Applications Performance Equals Response Time, not Resource Utilization

When VMware announced vCenter Operations, it combined performance management, capacity management, configuration management with self-learning analytics into one product (right now this is achieved by bundling three VMware products, vC OPS, vC CapacityIQ, and vC Configuration Manger, but integration over time will likely reduce three databases and three consoles into one). VMware now joins the ranks of many vendors who can monitor virtual (and through integration adapters – physical) environments, and who provide performance and capacity management features.

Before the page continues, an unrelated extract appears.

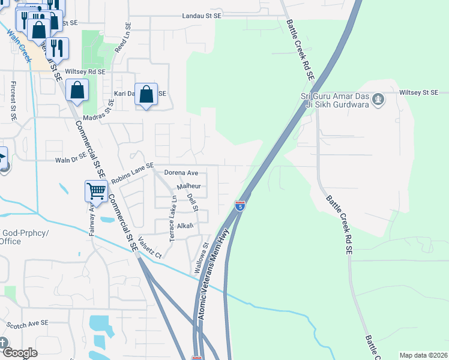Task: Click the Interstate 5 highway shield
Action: [240, 206]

The purpose of this article is explore a very basic question. What are (or what should be) the definitions of performance and capacity in virtualized and cloud based environments? In the physical world the following view has been widely accepted for years:

  • Performance = F(Resource Utilization)
  • Capacity = F(Resource Utilization)

In other words, the performance of a system and the applications running on it is a function of whether or not the resources on the system are being over-used or not. The capacity of a system is a function of whether or not total resources are in danger of running out either during a load spike, or within the procurement cycle for new hardware. This view underlies how the vast majority of the performance and capacity tools at the infrastructure layer work – both in physical and virtualized/cloud based environments. And this is a valid view because it is certainly true that if and when a hardware bottleneck occurs, there will be impacts upon the performance of the applications running on that infrastructure. This is true whether or not that infrastructure is supporting a purely dedicated software stack, or whether it is supporting a virtualized software stack.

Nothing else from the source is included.